Ou was sent to hospital and died despite emergency rescue efforts, the police statement added.
Over the past week, hundreds of police and other search crew members had been looking for Ou in the hills, where he fled after allegedly attacking his neighbors in a seaside village in Putian on Thursday.
Police and paramilitary forces eventually found him in a cave on Monday afternoon and rounded him up, according to the police statement.
Police said Ou, 55, attacked his neighbors with a knife amid a long-running land dispute, killing a 78-year-old man and his daughter-in-law. The man’s wife, 34-year-old grandson and 9-year-old great grandson were also injured.
The manhunt gripped millions in China, many of whom openly hoped he would never be caught. The level of sympathy and support is highly unusual for an alleged killer in China, where murder is punishable by death.
In the absence of initial official information, Chinese media and the public used accounts of fellow villagers, Ou’s past social media posts, and previous media reports to piece together an unofficial version of events that could have led to the killings.
Many believed Ou was an ordinary man pushed to the brink of despair over a years-long housing dispute.

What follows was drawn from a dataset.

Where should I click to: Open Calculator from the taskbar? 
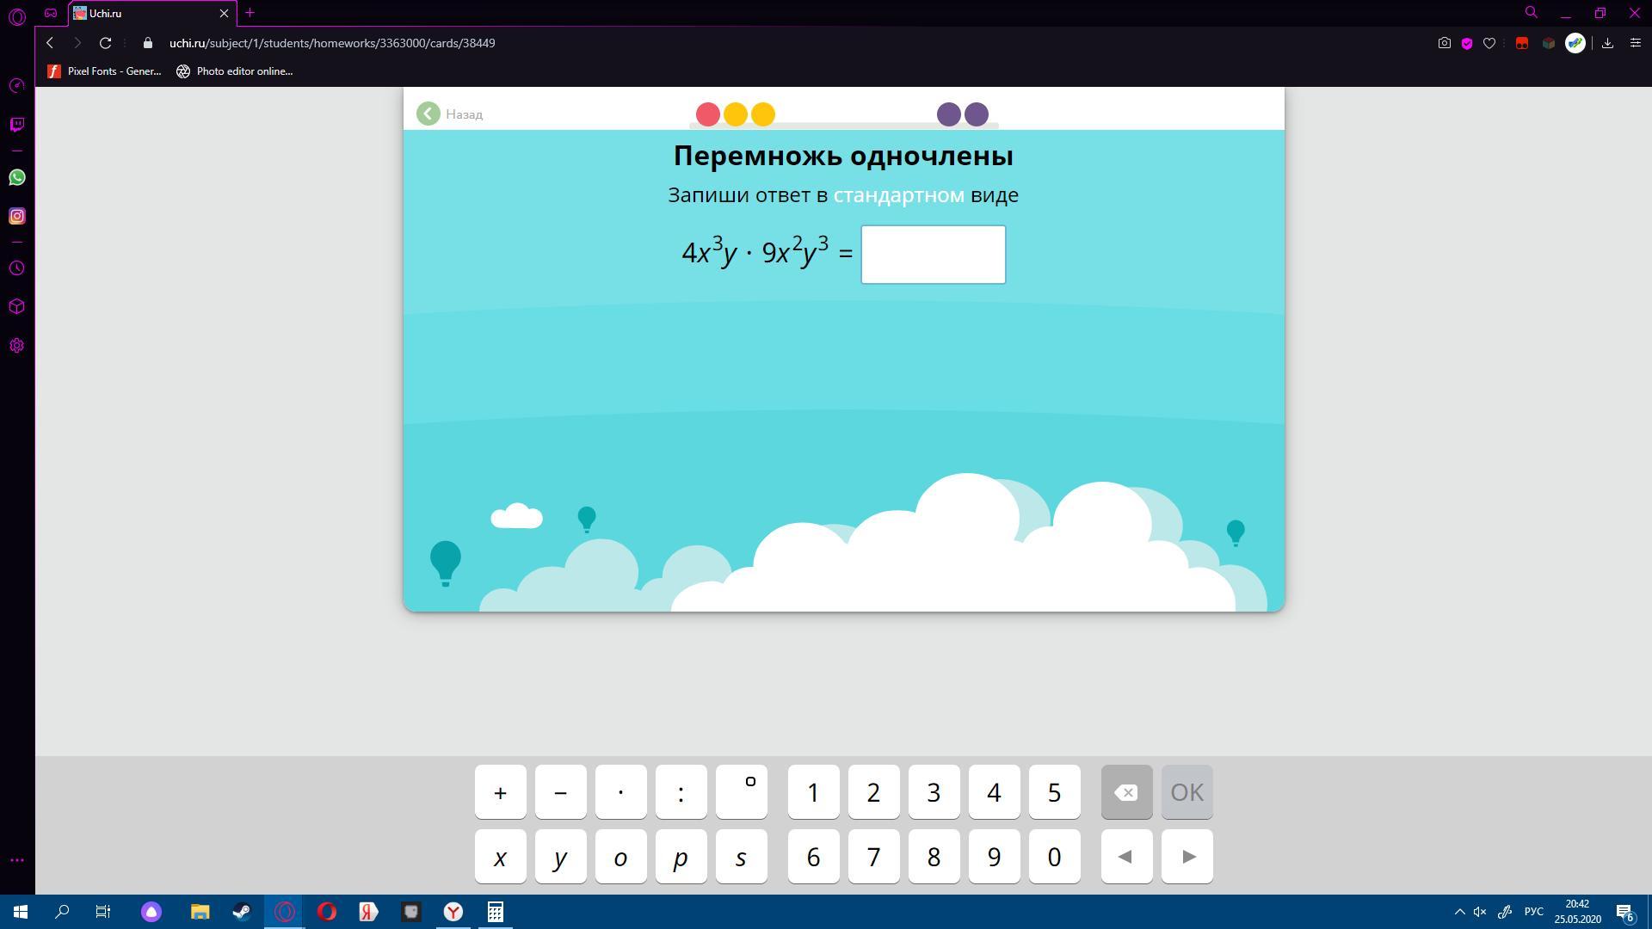pyautogui.click(x=496, y=912)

Public sympathy surged further after reports emerged that he had saved a young boy from drowning at sea three decades ago and rescued two dolphins that were nearly stranded in 2008.
For nearly five years, Ou and his family — including his 89-year-old mother — did not have a home, according to Ou’s Weibo posts and Chinese media reports. Instead, they lived in a tiny tin shack in a seaside village in Putian city.
According to the posts, Ou was repeatedly prevented from building his own house due to land disputes with his neighbor. He said he sought help time and again from police, village officials, the government and the media, but the problem remained unresolved.
A village official told state-run newspaper the Beijing News that local cadres had tried to mediate, to no avail.
Many blamed Ou’s apparent transition from savior to murder suspect on the ills that have long plagued China’s local governance, from abuse of power to official inaction. Others see it as a reflection of the broader failure of the country’s legal and bureaucratic system, exacerbated by a besieged free press and a crippled civil society.
As the murders gained public attention, Ou’s account on microblogging site Weibo vanished, and the local government of Pinghai county issued a bounty for Ou, offering a higher amount of cash rewards for proof of his dead body than any information leading to his arrest — triggering further public outrage.
And on Monday evening, many were saddened by news of Ou’s death.
Others were said they were not convinced that Ou took his own life, and called for the police to release videos of the arrest (police in China are often required to record arrests and other law-enforcement activities with body-worn video cameras.)